> REQUISITOS DO EXERCÍCIO:
A - Escreva o trecho do texto sobre corrupção que começa em "Gabriel Dantas Romano, Le" e termina em "um país melhor.", sem mudar nada.
B - Responda com base no texto sobre corrupção:
(i) Em que data ocorreu o desvio de R$ 10,5 bilhões?
(ii) Que símbolo Jânio Quadros usou nas campanhas de 1960?
(iii) Quem expôs Jânio como corrupto?
C - Dê seguimento ao texto sobre corrupção, começando logo depois da última frase.

> TEXTO BASE:
■ ■ ■

Bolsonaro pode ser o autor do maior esquema de corrupção da
história do Brasil
Em 5 de outubro de 2022,
o presidente Bolsonaro desviou mais R$ 10,5 bilhões de verbas que seriam destinadas à saúde,
ciência e educação para agregar metade do valor ao “orçamento secreto”
Gabriel Dantas Romano, Le Monde Diplomatic
O
argumento de combate à corrupção tem sido a justificativa central dos votos de
milhares de brasileiros. Historicamente, a corrupção sempre foi um tópico
sensível para o eleitor, capaz de reativar um suposto sentimento cívico e de
dever moral da nação que batalha para viver em um país melhor.
Nas
campanhas de 1960, Jânio Quadros se valeu da emblemática “vassourinha” como
elemento simbólico de combate à corrupção e foi eleito sob o pretexto de
solucionar a questão. Mas será que os eleitores da época tiveram a oportunidade
de pensar se esse combate vinha acompanhado de propostas e projetos políticos
econômicos que realmente iriam beneficiar o Brasil? O que vem dentro do pacote
do “combate à corrupção”? Ao longo da história, esse discurso atrativo, sedutor
e vazio vem acompanhado ou desacompanhado de medidas realmente eficientes? No
final das contas, sabemos que o discurso difere da prática. No caso de Jânio,
ele foi exposto como corrupto pela própria filha, apesar de ter se valido dessa
antiquíssima batalha moral para construir uma imagem positiva.

■ ■ ■

> DADOS GUARDADOS:
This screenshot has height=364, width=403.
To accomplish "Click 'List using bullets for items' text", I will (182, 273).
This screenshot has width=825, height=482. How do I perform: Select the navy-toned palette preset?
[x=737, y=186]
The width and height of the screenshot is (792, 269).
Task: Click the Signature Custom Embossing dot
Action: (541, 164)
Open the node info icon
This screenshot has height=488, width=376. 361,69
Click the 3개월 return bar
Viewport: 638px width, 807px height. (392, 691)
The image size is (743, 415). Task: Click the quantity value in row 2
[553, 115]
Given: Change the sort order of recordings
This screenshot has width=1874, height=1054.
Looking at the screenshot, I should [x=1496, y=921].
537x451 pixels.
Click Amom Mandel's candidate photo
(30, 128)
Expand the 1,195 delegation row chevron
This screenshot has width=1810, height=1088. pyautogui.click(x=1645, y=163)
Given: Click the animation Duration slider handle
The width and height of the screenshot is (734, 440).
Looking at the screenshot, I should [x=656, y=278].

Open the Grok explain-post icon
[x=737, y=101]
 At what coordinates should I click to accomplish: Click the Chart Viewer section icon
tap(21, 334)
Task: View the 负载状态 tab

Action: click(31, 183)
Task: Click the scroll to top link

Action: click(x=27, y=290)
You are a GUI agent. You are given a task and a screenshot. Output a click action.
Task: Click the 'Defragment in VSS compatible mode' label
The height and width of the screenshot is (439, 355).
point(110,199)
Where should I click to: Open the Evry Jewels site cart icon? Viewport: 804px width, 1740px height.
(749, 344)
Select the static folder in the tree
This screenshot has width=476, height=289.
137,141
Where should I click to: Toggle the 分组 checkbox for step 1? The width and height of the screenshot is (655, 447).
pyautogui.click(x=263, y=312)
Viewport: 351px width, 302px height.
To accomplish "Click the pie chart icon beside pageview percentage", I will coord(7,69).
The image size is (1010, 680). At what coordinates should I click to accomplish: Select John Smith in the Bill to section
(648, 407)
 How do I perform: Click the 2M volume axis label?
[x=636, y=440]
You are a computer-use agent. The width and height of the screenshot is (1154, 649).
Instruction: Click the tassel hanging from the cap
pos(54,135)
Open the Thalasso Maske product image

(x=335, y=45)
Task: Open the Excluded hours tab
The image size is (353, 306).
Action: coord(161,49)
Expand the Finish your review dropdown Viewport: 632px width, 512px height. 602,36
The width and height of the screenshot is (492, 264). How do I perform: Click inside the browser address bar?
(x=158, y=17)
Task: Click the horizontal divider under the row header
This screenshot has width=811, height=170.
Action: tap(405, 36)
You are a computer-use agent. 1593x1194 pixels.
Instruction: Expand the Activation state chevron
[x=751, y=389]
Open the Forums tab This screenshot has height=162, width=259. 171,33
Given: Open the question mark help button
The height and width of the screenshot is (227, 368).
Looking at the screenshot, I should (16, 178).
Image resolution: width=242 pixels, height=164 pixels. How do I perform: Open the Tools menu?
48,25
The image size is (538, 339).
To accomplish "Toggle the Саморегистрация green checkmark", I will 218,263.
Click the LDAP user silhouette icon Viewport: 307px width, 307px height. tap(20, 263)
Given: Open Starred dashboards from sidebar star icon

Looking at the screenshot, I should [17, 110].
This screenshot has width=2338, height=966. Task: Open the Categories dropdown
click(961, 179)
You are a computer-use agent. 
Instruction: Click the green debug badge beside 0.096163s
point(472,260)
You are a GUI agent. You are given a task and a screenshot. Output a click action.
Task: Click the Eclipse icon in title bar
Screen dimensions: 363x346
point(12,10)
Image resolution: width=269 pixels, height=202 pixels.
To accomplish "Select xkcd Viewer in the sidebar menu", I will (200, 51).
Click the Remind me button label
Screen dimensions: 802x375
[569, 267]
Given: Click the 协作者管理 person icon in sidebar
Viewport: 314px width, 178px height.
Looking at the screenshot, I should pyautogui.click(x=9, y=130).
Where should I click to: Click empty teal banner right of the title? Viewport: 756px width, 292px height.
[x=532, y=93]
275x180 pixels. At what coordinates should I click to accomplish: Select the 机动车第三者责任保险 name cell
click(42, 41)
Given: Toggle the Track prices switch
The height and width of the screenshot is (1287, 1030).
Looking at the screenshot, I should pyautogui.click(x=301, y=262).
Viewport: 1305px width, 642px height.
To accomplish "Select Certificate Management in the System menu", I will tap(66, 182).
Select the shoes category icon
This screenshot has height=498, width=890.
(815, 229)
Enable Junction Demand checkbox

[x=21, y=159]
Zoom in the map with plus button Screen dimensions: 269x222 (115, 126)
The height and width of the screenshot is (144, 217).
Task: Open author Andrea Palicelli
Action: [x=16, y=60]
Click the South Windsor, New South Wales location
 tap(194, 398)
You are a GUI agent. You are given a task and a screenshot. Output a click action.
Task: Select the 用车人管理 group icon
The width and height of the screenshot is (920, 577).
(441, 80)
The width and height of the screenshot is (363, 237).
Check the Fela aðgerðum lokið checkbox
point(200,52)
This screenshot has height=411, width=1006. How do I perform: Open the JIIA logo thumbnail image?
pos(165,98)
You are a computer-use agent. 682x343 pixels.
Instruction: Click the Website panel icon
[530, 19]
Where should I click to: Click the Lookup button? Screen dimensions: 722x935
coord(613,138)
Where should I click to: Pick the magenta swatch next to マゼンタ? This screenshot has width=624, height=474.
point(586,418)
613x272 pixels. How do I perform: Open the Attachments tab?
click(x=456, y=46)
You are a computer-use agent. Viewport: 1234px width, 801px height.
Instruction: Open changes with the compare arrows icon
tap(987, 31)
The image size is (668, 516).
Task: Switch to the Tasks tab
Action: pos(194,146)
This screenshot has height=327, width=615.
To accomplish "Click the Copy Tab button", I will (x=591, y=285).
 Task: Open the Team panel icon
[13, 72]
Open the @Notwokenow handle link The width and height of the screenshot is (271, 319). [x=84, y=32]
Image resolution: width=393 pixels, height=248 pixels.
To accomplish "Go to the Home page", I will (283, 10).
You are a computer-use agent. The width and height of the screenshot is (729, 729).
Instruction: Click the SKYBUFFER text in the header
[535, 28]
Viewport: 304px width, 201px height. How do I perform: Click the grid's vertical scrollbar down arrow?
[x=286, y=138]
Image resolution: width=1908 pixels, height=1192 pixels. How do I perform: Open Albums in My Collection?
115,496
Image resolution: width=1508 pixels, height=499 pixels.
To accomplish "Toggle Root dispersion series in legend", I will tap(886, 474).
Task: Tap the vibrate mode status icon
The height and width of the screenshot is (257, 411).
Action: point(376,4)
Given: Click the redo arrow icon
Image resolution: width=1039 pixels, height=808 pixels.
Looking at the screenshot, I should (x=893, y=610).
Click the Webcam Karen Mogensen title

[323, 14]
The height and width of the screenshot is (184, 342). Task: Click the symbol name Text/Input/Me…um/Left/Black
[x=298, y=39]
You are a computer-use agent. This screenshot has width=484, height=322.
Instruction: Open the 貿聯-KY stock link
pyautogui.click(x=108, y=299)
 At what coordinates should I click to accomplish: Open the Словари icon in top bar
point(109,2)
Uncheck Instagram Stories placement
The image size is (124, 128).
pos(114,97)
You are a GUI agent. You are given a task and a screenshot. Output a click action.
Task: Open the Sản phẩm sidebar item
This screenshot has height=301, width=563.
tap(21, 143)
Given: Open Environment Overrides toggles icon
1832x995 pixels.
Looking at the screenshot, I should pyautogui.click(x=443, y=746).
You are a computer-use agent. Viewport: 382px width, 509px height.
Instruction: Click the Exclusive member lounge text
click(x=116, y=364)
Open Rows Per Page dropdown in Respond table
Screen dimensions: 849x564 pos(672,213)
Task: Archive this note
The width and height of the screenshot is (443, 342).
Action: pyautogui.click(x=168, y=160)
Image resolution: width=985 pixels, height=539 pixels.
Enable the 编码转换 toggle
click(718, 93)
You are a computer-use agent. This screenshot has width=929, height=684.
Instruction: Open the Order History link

■ ■ ■

> RESPOSTAS:
A -
Gabriel Dantas Romano, Le Monde Diplomatic
O
argumento de combate à corrupção tem sido a justificativa central dos votos de
milhares de brasileiros. Historicamente, a corrupção sempre foi um tópico
sensível para o eleitor, capaz de reativar um suposto sentimento cívico e de
dever moral da nação que batalha para viver em um país melhor.

B -
(i) Em 5 de outubro de 2022.
(ii) A "vassourinha".
(iii) A própria filha.

C -
Assim,
o combate à corrupção vem sendo mobilizado como uma solução para as mazelas
sociais e políticas do Brasil. Nos discursos eleitorais, a corrupção aparece
como a causa da decadência e fracasso do país; as mazelas sociais, a desolação
do povo e o atraso são responsabilidades dela, e não do funcionamento de uma
estrutura socioeconômica mais profunda. Ou seja, anunciam a corrupção como uma
causa e não como uma consequência. Pela natureza dessa lógica, não são a
configuração do sistema e a estrutura das relações sociais e econômicas que
reproduzem desigualdades, problemas sociais e afins, mas sim o desvio de
dinheiro público. Nesse âmbito, o problema da corrupção, um tópico tão necessário
e importante, é sequestrado por um combate falso e desvencilhado de projetos
políticos reais e coerentes.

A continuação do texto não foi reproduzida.